Tuesday 25 May 2010

Foreigners, Stay Away From WC2010

ANC Calls For Destruction of Cape Town
Negroes take Scorched Earth campaign into Whites' Heartland

The ruling ANC's powerful Youth League has called on the youth to vandalise the City of Cape Town over what they call "poor service delivery."

"We are going to destroy everything and make the city ungovernable," ANCYL Dullah Omar region secretary Loyiso Nkohla said on Tuesday. "We are calling on all SA youth to do this [vandalise the city], especially those living in informal settlements."

Nkohla 's deputy Chumile Sali said the ANCYL was doing this to "expose those parts of the city where the (governing) DA had failed to deliver services."

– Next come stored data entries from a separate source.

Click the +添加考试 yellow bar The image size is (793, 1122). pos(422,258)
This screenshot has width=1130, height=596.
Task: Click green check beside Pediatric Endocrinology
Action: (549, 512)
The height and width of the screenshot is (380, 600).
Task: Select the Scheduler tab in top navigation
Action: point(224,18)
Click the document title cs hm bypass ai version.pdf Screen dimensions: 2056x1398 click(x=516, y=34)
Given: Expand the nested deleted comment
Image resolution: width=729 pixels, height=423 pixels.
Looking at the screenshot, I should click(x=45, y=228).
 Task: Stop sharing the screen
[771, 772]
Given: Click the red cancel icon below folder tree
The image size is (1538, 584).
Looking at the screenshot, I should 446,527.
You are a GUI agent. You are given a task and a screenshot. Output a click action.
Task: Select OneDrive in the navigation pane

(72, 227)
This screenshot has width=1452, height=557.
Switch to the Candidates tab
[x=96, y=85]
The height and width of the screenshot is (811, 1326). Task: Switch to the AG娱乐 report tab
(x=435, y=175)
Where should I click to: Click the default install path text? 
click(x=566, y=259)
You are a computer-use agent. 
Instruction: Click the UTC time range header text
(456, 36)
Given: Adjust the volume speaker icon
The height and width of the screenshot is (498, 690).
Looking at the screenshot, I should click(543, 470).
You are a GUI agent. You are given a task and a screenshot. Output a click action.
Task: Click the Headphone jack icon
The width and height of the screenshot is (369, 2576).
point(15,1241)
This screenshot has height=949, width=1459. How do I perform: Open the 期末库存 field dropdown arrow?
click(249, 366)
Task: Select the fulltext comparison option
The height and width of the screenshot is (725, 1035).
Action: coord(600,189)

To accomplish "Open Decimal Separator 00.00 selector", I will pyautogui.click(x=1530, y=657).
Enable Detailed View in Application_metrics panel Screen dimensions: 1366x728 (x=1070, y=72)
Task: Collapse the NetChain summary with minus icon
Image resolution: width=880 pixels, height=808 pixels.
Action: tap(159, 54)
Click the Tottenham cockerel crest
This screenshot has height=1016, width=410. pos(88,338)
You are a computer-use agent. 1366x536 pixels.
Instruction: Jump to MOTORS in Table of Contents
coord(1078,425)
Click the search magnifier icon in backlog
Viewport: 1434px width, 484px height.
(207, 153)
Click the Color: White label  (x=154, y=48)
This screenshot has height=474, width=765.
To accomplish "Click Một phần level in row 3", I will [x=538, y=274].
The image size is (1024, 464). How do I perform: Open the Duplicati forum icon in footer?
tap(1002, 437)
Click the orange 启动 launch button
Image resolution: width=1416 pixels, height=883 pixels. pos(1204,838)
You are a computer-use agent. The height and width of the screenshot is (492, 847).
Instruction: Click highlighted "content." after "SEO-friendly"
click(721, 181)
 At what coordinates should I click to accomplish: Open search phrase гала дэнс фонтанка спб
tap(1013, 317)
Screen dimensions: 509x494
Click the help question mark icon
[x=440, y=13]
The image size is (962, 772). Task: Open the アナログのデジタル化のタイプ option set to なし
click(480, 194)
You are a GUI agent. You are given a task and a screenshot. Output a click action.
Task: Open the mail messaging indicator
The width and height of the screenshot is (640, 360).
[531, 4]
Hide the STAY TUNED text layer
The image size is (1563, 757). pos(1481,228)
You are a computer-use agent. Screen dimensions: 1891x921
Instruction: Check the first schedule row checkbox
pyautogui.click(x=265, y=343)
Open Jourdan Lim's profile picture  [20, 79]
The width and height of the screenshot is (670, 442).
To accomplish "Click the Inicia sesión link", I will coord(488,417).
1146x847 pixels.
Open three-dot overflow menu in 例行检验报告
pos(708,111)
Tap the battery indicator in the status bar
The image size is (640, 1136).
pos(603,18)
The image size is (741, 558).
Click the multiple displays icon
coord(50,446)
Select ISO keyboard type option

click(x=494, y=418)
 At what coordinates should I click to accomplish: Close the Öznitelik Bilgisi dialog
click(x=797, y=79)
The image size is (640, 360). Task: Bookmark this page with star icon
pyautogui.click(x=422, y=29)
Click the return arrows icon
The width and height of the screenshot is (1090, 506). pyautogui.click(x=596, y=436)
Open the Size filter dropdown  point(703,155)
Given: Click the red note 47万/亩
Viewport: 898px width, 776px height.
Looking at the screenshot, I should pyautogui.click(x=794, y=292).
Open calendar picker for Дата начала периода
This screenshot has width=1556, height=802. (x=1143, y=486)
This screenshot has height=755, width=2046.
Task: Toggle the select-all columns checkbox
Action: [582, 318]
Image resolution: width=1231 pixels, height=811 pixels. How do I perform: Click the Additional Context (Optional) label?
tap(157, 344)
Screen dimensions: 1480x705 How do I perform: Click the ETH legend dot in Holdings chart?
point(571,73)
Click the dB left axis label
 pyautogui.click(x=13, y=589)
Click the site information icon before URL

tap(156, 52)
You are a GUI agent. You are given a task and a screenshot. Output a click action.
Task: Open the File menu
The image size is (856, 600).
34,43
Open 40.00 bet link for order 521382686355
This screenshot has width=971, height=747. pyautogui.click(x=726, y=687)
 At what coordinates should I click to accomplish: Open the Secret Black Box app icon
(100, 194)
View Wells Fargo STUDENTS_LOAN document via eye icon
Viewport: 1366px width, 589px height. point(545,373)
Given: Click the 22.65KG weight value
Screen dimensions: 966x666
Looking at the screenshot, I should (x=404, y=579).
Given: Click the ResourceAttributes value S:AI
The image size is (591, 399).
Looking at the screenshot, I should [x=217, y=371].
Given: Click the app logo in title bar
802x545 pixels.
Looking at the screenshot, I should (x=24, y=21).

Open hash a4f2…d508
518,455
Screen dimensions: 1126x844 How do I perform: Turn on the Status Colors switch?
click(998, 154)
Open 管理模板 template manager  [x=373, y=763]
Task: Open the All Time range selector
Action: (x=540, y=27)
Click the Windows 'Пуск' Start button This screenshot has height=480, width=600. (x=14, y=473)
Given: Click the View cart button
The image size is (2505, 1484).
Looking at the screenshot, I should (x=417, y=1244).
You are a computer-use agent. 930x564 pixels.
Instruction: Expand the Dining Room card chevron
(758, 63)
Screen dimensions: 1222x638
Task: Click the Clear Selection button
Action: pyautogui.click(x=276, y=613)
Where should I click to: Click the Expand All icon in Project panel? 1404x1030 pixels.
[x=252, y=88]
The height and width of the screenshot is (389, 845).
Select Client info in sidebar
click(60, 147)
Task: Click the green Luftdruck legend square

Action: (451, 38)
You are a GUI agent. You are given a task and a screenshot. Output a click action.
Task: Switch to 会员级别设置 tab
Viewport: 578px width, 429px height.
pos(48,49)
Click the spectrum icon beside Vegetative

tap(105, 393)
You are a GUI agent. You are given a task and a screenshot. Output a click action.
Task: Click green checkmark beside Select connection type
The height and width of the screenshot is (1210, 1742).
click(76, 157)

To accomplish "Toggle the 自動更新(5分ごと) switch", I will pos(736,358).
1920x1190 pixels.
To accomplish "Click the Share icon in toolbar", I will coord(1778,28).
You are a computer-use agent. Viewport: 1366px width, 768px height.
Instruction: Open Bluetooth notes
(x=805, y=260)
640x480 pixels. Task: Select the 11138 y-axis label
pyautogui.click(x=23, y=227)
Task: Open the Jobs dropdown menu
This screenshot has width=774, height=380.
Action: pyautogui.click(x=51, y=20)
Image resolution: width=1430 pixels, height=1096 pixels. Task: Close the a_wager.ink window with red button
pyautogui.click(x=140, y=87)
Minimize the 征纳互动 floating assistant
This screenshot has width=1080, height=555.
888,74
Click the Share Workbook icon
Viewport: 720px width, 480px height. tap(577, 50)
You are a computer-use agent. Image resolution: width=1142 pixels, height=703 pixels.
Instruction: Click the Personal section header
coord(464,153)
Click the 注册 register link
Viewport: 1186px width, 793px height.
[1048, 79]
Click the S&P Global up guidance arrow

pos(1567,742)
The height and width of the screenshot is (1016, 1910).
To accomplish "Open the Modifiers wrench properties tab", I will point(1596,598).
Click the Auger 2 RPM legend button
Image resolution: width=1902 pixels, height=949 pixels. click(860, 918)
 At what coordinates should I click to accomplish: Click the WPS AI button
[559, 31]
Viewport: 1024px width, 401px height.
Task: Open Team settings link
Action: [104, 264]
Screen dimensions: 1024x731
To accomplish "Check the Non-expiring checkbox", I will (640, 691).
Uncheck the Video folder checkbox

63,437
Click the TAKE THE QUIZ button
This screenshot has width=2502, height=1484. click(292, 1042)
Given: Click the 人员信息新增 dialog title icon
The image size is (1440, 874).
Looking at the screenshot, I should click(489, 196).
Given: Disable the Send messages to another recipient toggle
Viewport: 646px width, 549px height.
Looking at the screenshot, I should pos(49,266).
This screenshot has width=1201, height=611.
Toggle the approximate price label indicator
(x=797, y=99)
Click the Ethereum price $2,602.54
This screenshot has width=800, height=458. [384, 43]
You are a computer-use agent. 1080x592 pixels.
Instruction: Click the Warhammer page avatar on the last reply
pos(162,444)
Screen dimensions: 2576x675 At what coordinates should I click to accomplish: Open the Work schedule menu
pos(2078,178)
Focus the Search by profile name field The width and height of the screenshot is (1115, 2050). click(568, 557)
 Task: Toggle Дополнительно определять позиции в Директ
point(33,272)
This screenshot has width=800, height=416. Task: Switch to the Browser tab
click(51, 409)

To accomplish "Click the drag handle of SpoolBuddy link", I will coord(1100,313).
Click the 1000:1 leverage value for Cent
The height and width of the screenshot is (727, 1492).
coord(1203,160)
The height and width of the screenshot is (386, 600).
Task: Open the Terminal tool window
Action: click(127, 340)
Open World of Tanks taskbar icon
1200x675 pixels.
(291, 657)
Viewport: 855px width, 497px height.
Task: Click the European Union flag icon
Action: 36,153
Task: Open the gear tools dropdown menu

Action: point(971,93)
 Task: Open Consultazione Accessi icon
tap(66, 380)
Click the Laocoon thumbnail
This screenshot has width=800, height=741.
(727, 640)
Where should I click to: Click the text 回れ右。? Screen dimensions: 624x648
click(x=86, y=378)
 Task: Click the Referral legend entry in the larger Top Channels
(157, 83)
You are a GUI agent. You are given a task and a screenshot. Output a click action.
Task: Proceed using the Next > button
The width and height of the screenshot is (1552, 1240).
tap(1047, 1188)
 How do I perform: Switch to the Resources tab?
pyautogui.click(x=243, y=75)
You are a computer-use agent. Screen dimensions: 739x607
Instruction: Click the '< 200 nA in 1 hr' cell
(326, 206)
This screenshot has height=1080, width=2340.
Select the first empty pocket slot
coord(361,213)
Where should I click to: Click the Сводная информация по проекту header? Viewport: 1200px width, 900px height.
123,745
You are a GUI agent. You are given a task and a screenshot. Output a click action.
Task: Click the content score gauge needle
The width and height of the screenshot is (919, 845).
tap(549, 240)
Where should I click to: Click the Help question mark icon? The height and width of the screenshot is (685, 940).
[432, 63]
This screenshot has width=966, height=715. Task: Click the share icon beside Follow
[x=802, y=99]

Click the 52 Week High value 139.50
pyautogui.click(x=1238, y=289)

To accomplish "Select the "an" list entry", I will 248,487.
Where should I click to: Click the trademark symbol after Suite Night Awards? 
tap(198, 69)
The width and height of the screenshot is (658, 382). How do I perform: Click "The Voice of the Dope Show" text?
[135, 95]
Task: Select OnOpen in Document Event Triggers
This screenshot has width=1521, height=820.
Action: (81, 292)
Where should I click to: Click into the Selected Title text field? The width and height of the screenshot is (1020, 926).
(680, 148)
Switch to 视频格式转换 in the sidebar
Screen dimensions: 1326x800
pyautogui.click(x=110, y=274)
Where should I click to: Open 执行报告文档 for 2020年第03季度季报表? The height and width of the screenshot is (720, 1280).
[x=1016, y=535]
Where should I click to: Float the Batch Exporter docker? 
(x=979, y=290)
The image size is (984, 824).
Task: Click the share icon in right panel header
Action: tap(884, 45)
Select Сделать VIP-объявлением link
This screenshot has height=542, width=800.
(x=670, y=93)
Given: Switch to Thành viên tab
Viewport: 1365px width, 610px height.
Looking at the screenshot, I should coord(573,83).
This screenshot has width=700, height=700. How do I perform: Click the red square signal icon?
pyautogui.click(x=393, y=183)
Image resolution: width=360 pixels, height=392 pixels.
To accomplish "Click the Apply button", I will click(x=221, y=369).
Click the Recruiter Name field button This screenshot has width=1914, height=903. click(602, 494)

On Monday, ANCYL members and community leaders led residents in the destruction of toilet enclosures the city council had erected hours earlier. They taunted Cape Town Mayor Dan Plato,DA to arrest them. "The African [coloured] people's dignity has been undermined by the DA. It is time to take action," said Sali, daftly denying that the ANCYL was promoting violence. Regional treasurer Andile Lili said the ANCYL "did not intend being violent, but was being forced to by the city." "Our complaint is based on the reality that African people residing in Makhaza, Khayelitsha, are forced to shit in full view of the public," the ANCYL delicately wrote in a paper to the ANC government.

"This satanic action by the city council is tantamount to gross human rights violations and undermines the people's right for their dignity to be protected as stipulated in section 10 of the Constitution." City officials first laughed off the inane diatribe by the black government body before realising that the ANC was serious.

(The ANCYL said that in 2007 the city built a toilet for each household in the Makhaza area which each household had to enclose itself. However, since 2008, about 50 Makhaza families had been relieving themselves in full view of the public.)

Charming! Now the ANCYL said it was unhappy with the corrugated metal sheets the city had used to build enclosures around the toilets and wanted concrete instead. Mayor Plato told the Cape Times on Monday that he had recently met with the ANCYL and community leaders and they had agreed to tell residents that open toilets would be enclosed. He said the corrugated metal sheets used to enclose them were not inferior to the material people had used to build the homes they were living in and that if people wanted to destroy new structures he would "walk away".

Authorities have warned foreigners to stay away from World Cup venues as conflict looms large, with thousands of ANC hoodlums descending on WC2010 sites to wreak havoc and a trail of destruction.